» Problems to solve:
A: Decide whether each statement agrees with the Opana ER article below. Answer yes or no for each, and quote the words from the article that settle it.
(i) The expert panel voted 18-8 in favor of removing Opana ER from the market.
(ii) The manufacturer developed the abuse-deterrent reformulation in 2006.
(iii) The route of Opana ER abuse has shifted from injection to nasal.
B: Write a continuation of the Opana ER article below, starting after its final sentence.

» Selected text:
☆ ☆ ☆ ☆ ☆ ☆ ☆

The U.S. Food and Drug Administration (FDA) has called for Endo Pharmaceuticals to remove its reformulation of oxymorphone hydrochloride extended-release, Opana ER, because of the potential for the drug to be misused.
This is the first case in which the agency has requested a manufacturer to pull an opioid medication because of public risk. FDA Commissioner Scott Gottlieb, MD, called it a “necessary step” to reduce the “scope of opioid misuse and abuse.”
The FDA reached this decision following a review of post-market data of the drug’s reformulation; the panel of experts voted 18-8 in support of removing the product from the market, claiming that the benefits of Opana ER no longer outweigh the risks.
Opana ER was approved by the FDA in 2006 for the management of moderate to severe pain when a continuous opioid analgesic is needed for an extended period of time. Addressing concerns about the drug’s potential for abuse, the manufacturer developed an abuse-deterrent reformulation of the drug in 2012. Though the product met standards for approval, the FDA’s current review of data found that the reformulation did not reduce abuse. In addition, the route of Opana ER abuse has shifted from nasal to injection. Injection abuse has been associated with a serious outbreak of HIV and hepatitis C, as well as cases of thrombotic microangiopathy.

☆ ☆ ☆ ☆ ☆ ☆ ☆

» Information supplied:

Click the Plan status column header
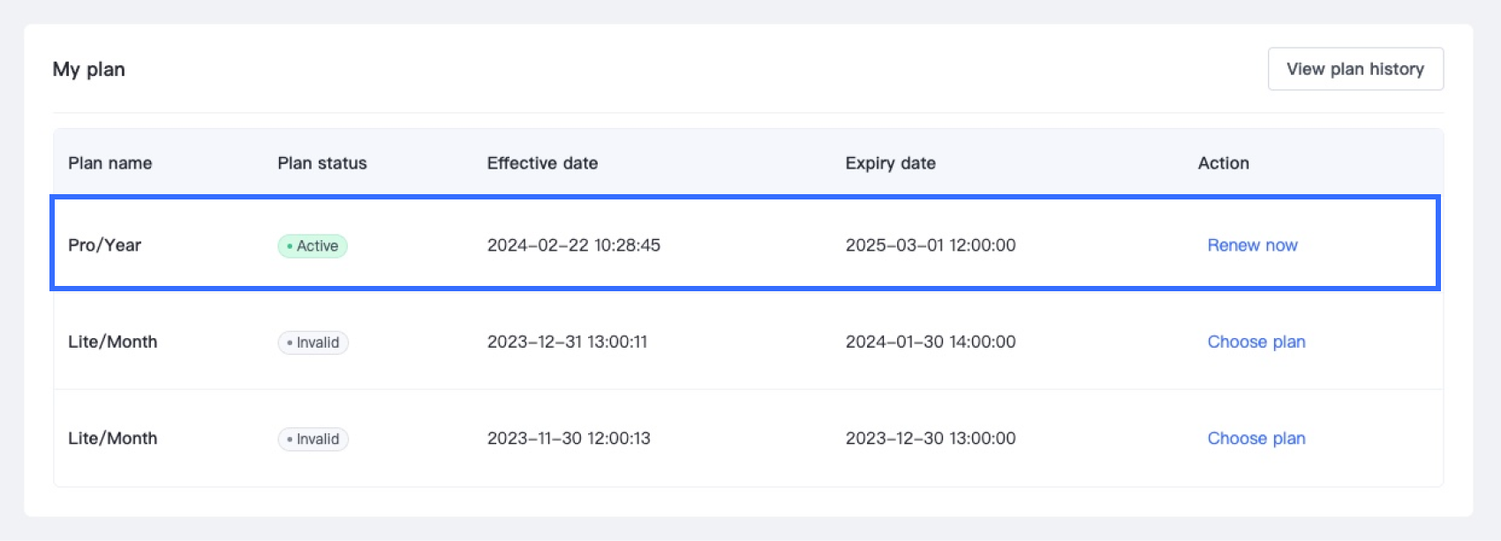 tap(321, 163)
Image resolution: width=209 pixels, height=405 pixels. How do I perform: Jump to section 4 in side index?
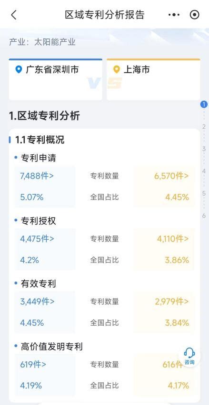[204, 171]
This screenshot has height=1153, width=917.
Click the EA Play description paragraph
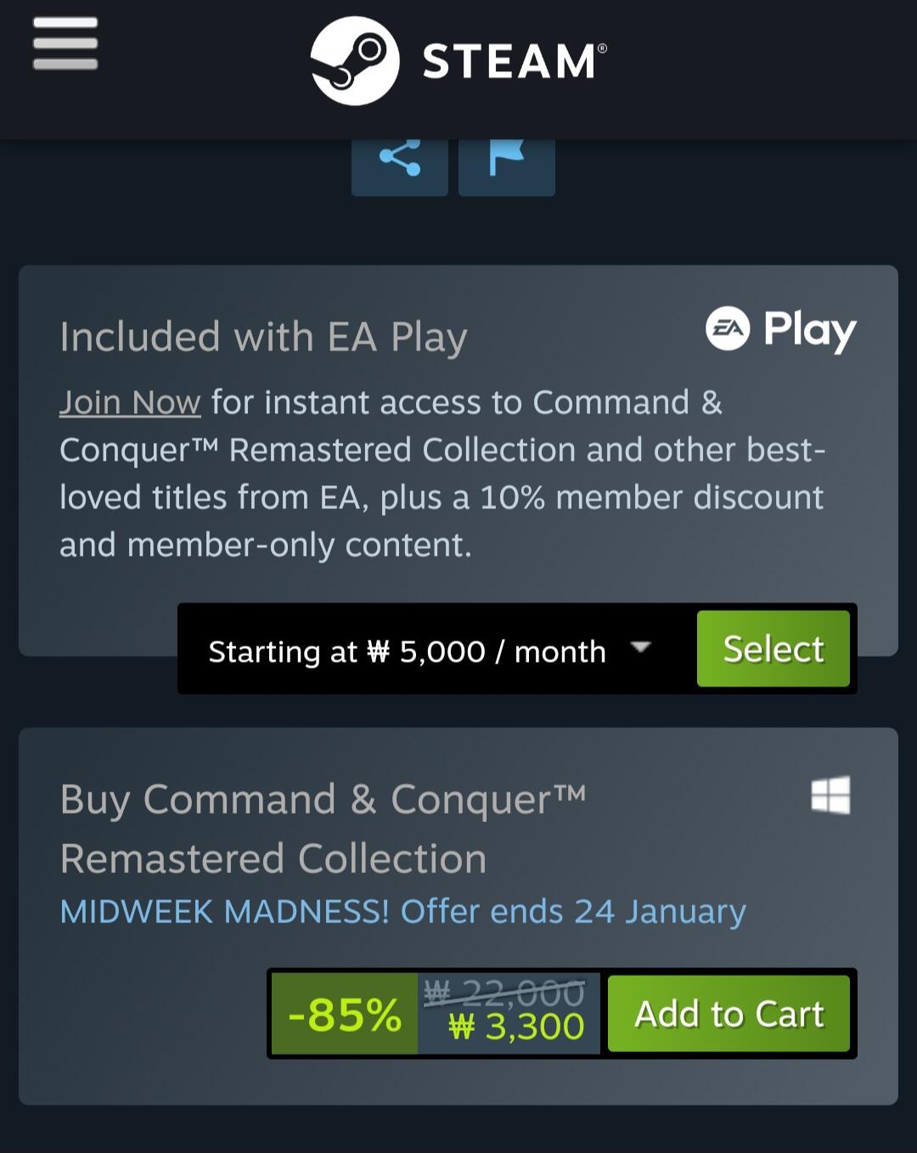tap(442, 474)
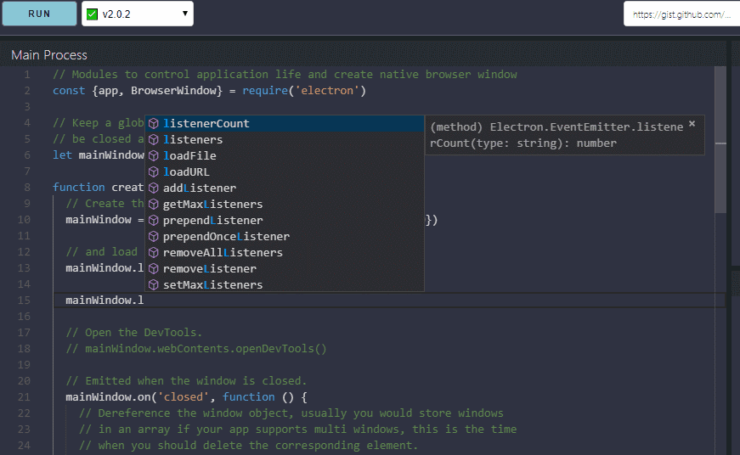740x455 pixels.
Task: Choose the loadFile suggestion
Action: coord(189,156)
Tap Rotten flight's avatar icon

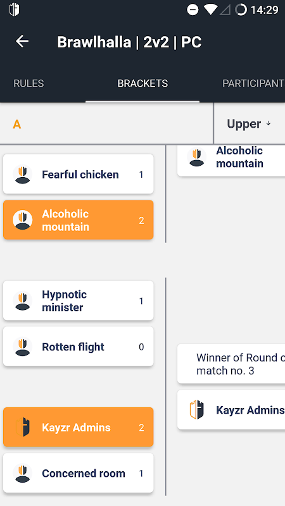click(22, 347)
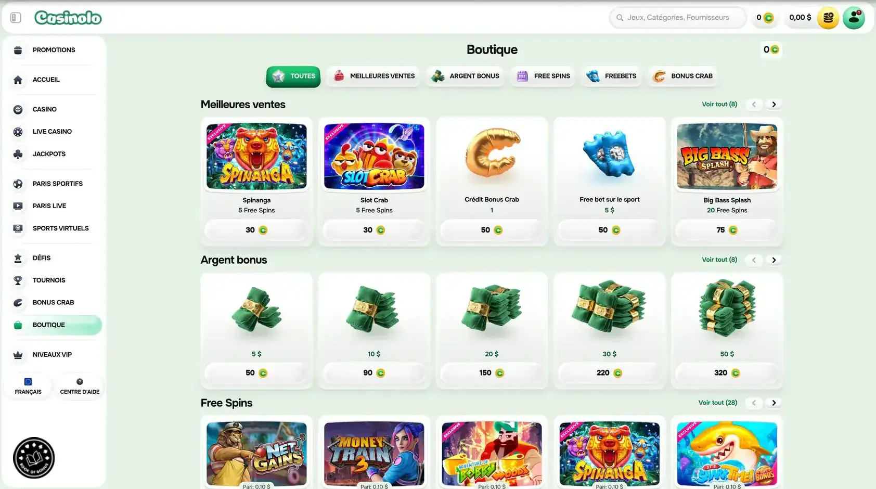Open the Français language selector
This screenshot has width=876, height=489.
28,387
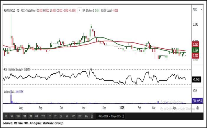Switch to the 1M time range
This screenshot has height=128, width=207.
(x=24, y=116)
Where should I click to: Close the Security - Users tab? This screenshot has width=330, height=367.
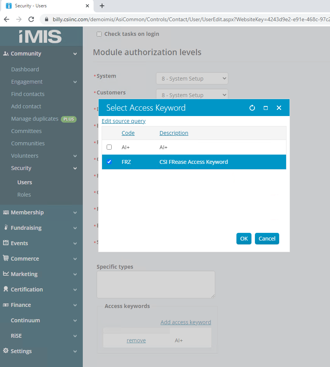pos(87,6)
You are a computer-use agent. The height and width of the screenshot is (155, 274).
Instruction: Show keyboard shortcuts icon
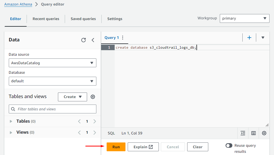click(253, 133)
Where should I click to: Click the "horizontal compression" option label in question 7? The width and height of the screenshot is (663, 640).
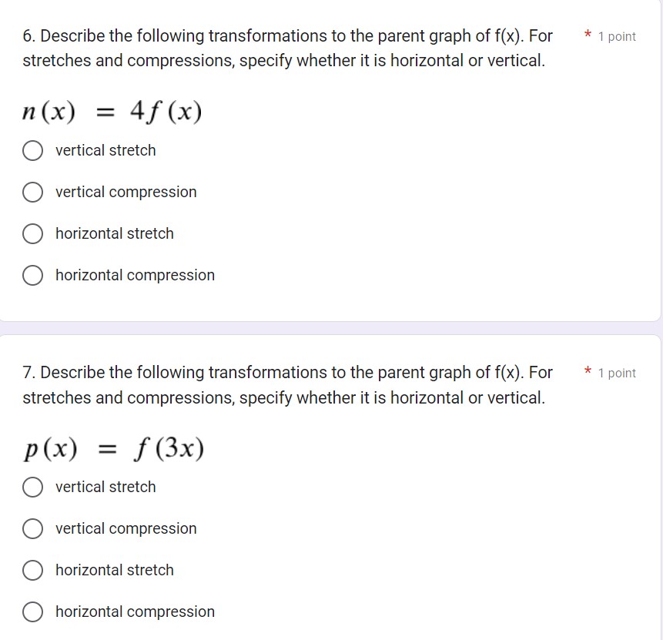click(135, 612)
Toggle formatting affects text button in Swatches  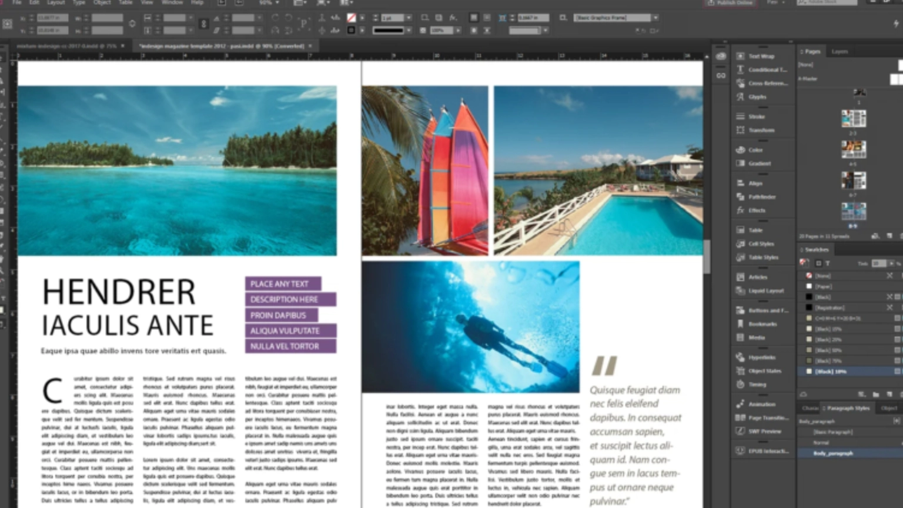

☆ ☆ ☆ ☆ ☆ ☆ ☆

» Results of the exercise:
A:
(i) Yes: "the panel of experts voted 18-8 in support of removing the product from the market"
(ii) No: "the manufacturer developed an abuse-deterrent reformulation of the drug in 2012"
(iii) No: "the route of Opana ER abuse has shifted from nasal to injection"

B:
The FDA’s request is not mandatory, but should Endo Pharmaceuticals decline to remove the product, the FDA “intends to take steps to formally require its removal by withdrawing approval,” according to a statement. “The FDA will continue to examine the risk-benefit profile of all approved opioid analgesic products and take further actions as appropriate as a part of our response to this public health crisis.”